10. É conveniente que os crismandos tenham a ajuda espiritual de um padrinho ou uma madrinha. Para ser padrinho ou madrinha, devem se cumprir as mesmas exigências pedidas para o Batismo, ou seja: tenha completado dezesseis anos, seja crismado, e tenha recebido a Eucaristia, se for casado, que o seja no religioso. É conveniente que o padrinho da Confirmação seja o mesmo do Batismo.
11. Os nomes dos confirmados, dos pais e padrinhos sejam inscritos no Livro de Confirmações da Cúria Diocesana.
12. Os adolescentes e os jovens que ainda não foram batizados que o sejam durante o primeiro ano de catequese para a Crisma. Os que não receberam a Primeira Eucaristia podem recebê-la na mesma celebração na qual serão crismados. Tenha-se o cuidado para que tal prática não estimule os pais das crianças e dos adolescentes a deixarem o Batismo e a Primeira Eucaristia só para essa idade.
13. Na participação dos encontros, observe-se a frequência dos catequizandos (no mínimo 80% de participação), não esquecendo o nível de maturidade e de aproveitamento de cada crismando(a) para admissão ao sacramento.
14. Os colégios católicos que dão aos alunos catequese de Crisma observem estas mesmas orientações pastorais e usem os subsídios indicados ou oferecidos pela Diocese. Façam a catequese fora do horário das aulas e seus catequistas estejam integrados na pastoral da catequese paroquial.
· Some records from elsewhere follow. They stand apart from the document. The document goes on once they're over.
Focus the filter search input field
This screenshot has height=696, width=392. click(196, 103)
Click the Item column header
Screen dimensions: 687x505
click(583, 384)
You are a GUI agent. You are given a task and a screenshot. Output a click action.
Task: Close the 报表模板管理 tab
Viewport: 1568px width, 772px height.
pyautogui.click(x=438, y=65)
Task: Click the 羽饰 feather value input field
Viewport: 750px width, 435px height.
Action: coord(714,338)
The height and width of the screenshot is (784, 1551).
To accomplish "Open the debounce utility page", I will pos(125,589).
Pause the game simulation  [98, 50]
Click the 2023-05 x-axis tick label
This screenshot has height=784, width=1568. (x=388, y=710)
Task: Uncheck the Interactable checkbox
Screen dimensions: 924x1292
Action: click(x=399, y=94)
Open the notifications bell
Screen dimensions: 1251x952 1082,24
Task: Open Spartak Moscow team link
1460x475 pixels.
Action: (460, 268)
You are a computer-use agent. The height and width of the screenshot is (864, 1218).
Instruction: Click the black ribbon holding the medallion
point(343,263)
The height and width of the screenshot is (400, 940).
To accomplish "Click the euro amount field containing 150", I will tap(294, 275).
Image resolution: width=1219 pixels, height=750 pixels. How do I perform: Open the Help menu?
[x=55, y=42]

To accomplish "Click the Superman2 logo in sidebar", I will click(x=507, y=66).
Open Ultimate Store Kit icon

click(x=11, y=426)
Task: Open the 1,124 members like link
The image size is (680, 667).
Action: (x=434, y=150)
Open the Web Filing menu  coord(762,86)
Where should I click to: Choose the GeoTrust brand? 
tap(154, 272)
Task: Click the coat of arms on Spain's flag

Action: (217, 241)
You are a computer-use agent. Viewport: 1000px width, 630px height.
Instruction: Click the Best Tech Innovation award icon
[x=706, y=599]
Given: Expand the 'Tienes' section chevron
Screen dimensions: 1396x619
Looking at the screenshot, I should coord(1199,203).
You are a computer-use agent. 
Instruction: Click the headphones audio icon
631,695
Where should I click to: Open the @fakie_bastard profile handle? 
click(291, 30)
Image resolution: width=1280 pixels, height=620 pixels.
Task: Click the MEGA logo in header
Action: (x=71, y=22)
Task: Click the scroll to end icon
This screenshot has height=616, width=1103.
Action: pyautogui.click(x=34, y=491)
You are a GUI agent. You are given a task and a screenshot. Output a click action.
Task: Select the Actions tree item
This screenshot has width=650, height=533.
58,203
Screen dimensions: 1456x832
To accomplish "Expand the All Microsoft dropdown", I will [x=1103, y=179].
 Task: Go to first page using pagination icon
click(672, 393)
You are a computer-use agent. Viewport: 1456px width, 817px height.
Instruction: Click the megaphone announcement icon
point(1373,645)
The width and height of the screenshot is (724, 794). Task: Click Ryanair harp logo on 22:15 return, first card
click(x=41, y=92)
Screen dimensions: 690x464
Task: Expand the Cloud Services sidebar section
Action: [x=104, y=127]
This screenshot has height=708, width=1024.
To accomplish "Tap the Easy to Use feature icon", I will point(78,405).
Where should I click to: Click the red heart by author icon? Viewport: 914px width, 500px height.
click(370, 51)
15. A celebração da Crisma seja realizada na igreja matriz ou na comunidade local.
16. A recepção do sacramento da Crisma aconteça numa celebração eucarística solene da comunidade, bem preparada com a ajuda da pastoral litúrgica.
17. A celebração da Crisma ou Confirmação não encerra a formação doutrinal e a vivência cristã. Os crismados sejam incentivados a se engajarem em grupos de jovens, pastorais, movimentos ou outras formas de participação paroquial.
18. Nos casos específicos, facilitar a transferência da Crisma para outra paróquia.
19. Quando o número de crismandos for elevado (acima dos 100), é conveniente dividir em grupos menores para uma celebração mais participada.
20. Para a celebração do sacramento use-se o subsídio elaborado pela Diocese segundo o Ritual oficial para facilitar a preparação da celebração e a participação dos crismandos e padrinhos.
21. Os crismandos usem trajes simples e modestos para evitar a desigualdade e distração dos participantes. Recomenda-se uma camisa branca ou camiseta estampada com símbolos do sacramento. Igualmente, os padrinhos e madrinhas usem trajes modestos e dignos de uma celebração sagrada.
22. Facilite-ser a recepção da Crisma aos portadores de deficiências mentais ou físicas, inserindo-os no grupo de outros jovens. Conforme o caso, podem participar da preparação normal com outros candidatos ou recebam uma preparação suficiente de outro modo.
23. É costume solicitar aos crismandos (pais ou padrinhos) uma moderada colaboração, cujo valor será especificado pela Diocese. Cuide-se para que tal solicitação não afaste as pessoas do sacramento e considere-se atentamente os casos das famílias carentes.
24. Para preservar a dignidade da celebração é conveniente que o grupo dos crismandos contrate um ou dois fotógrafos profissionais. A Diocese promova a formação dos fotógrafos sobre o caráter religioso da celebração e elabore um subsídio com normas para o exercício da profissão no recinto sagrado. Evite-se fotógrafos casuais que podem criar desordem e distrair os crismandos.